[Stored records]
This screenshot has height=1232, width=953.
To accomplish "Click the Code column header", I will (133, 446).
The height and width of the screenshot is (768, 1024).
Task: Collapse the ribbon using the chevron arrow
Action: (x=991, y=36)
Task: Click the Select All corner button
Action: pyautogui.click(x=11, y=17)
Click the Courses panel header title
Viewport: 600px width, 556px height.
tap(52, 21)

Assignment =
Return every record, leaving each line exactly as it was given.

Answer box =
This screenshot has height=1232, width=953.
To accomplish "Click the Code column header", I will (133, 446).
The height and width of the screenshot is (768, 1024).
Task: Collapse the ribbon using the chevron arrow
Action: (x=991, y=36)
Task: Click the Select All corner button
Action: pyautogui.click(x=11, y=17)
Click the Courses panel header title
Viewport: 600px width, 556px height.
tap(52, 21)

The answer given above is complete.